Prisoner says he's been waiting 43 years for fair trial in a racist Louisiana parish; a hearing may be his final chance

Vincent Simmons has been fighting for 43 years to overturn a conviction that has netted him a 100-year sentence for a crime he says he did not commit. By Christina Carrega, CNN

(CNN) -- Vincent Simmons has been fighting for 43 years to overturn a conviction that has netted him a 100-year sentence for a crime he says he did not commit.

A hearing was scheduled for Tuesday to recuse the Avoyelles Parish prosecutors from the case.

It looked to be the last chance for Simmons, 68, to receive a fair trial, possibly in a new jurisdiction, his attorneys say. But that hearing was canceled without warning or explanation, an attorney for Simmons says, meaning Simmons' team would have to wait to present what they described as new testimony and new evidence that, they hope, will finally exonerate their client. The rescheduled hearing has been set for February 17.

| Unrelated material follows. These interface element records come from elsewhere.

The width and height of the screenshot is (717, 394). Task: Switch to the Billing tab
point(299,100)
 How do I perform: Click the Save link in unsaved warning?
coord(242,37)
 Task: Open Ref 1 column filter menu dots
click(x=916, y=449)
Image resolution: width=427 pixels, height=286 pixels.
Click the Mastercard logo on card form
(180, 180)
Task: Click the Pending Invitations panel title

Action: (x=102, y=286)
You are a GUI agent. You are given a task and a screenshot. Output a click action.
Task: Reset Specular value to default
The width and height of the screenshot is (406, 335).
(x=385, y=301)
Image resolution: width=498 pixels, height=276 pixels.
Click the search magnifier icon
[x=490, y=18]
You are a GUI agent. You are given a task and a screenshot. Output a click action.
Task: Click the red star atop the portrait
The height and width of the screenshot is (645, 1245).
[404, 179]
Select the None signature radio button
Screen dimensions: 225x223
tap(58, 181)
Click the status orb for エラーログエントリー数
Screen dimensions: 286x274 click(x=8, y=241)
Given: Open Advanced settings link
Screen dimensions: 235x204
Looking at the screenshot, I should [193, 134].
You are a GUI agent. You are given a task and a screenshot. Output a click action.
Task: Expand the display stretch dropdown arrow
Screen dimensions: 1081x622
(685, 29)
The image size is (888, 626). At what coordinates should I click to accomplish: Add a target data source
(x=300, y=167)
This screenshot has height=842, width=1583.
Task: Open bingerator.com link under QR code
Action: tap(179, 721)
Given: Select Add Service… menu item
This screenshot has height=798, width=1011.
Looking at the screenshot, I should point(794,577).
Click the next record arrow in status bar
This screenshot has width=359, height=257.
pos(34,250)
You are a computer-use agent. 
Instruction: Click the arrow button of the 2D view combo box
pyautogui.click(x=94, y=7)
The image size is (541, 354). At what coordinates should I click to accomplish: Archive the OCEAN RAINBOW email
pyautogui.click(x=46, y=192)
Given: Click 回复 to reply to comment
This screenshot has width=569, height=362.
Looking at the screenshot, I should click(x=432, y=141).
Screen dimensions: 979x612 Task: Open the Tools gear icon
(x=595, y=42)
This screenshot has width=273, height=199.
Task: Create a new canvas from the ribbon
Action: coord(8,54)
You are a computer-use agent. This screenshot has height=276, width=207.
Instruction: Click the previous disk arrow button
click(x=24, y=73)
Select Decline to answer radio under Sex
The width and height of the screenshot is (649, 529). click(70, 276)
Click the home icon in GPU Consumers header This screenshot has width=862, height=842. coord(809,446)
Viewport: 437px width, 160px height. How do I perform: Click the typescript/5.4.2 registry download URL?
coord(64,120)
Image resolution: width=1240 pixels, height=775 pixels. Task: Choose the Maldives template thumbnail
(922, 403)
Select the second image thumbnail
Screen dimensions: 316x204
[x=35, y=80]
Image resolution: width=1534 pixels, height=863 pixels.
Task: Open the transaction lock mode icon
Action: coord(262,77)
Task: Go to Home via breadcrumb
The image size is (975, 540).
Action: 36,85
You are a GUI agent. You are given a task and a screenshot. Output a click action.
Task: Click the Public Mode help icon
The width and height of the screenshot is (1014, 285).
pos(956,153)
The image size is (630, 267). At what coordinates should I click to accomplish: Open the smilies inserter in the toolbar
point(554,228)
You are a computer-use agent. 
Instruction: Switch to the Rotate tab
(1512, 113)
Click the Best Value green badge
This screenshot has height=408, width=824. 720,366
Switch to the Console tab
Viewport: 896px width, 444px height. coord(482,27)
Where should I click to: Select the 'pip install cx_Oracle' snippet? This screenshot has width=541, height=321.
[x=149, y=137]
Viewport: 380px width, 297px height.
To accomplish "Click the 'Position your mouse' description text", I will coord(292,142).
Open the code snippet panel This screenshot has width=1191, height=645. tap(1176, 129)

"I am innocent," he immediately tells CNN with a steady and confident tone on the phone. "It's been a hell of a journey here in prison. I cannot really tell you all of what I been through here, but it's been a nightmare."

In 1977, it took just minutes for a jury of 11 White men and one Black woman to convict Simmons. Simmons was 25 when he was convicted of the attempted sexual assault of 14-year-old twin sisters Karen and Sharon Sanders. But conflicting accounts of what happened on Little California Road and the way his trial unfolded haunt the small Louisiana parish, where 66% of its community is White and 29% is Black, and Black residents say that, decades later, the racism of their White neighbors continues to distort the concept of justice.

Attorneys, local activists and family members of Simmons say he was wrongly convicted. Some Black residents in Avoyelles Parish, Louisiana, say his case is reflective of racism and a failed justice system -- ailments that have plagued the area for generations. But his accusers have not wavered in their allegations or come forward to change their accounts.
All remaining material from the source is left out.